Do you like that I used an idiom to explain and idiom?  Now wasn't that clever.  And wasn't it so not clever that I pointed out that I'm clever?

It just occurred to me that I don't know the difference between an idiom and a colloquialism.  I'm a fan of these types of things.  Mostly, I'm fan of discovering the origin and attached history.  Colloquialisms and idioms say much more than their nebulous, non-literal words display.  To me they say, "Wow!  How did that one come about?  Let's search the internet to know!"

I'd die without the internet.  For real.

So what's the difference between a colloquialism and an idiom?  The collaborative readers at Yahoo Answers say a colloquialism is slang, casual in directive, and limited by region, as in "Yo, what up?" and "pants on the ground!" while an idiom is a saying with a meaning that is not literal, as in "raining cats and dogs."  Funny how we choose a word like colloquialism to represent slang and the word idiom to represent something more formal, yes?  I do declare, that is irony of the finest!

Well, Yahoo Answers wasn't enough.  I needed more answers, because evidently, I had colloquialism and idioms all messed up. I pulled up colloquialisms at wikipedia and hoped for a colloquial-idiom corollary but came up dry on that.

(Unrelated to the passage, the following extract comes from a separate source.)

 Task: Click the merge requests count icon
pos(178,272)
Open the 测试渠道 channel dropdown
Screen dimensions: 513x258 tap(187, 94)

After some search – whereby I found various pages to contradict – I can conclude one thing: the distinction between colloquialism and idiom is only necessary in formal writing.  And since this is anything but formal writing, we need not worry about it, right?

Right you are Rabid!

Love it when I'm right.  Also love it when I wear the pants.  Which brings me to the point of my conversation with Spouse and wearing the pants.

After his mention of "she wears the pants in the family."  I kinda back-tracked and did one of those whirly-bird neck thingies.

"What do people say about me and my pants and whether I wear the pants?"  

Think about that one folks... pause for some reflection.  This is, indeed, a loaded question.  For any answer makes someone look like a total pussy.  (Did I type that out load?  I did!  And I'm not going to delete it!) If I wear the pants, then Spouse looks like a dumbdoodle with no say.  If he wears the pants, then I'm a victimized, beaten wife of an alcoholic.

See?  Loaded.

Spouse understood the loaded capacity of my question and stared at me blankly.  The guy is a genius.  He knows when to say nothing.  He knows when he has been asked one of those lose-or-lose questions.

This is what I said: "Well.  I think I'm one of those I'm going to wear my own pants kind of people.  And if you want to wear pants too, that's just fine.  You just go over there and wear your own pants.  I'll stay over here and wear my pants.  Then we can get our pants together and make 'em dance."

Know what he said?  "Right you are Rabid."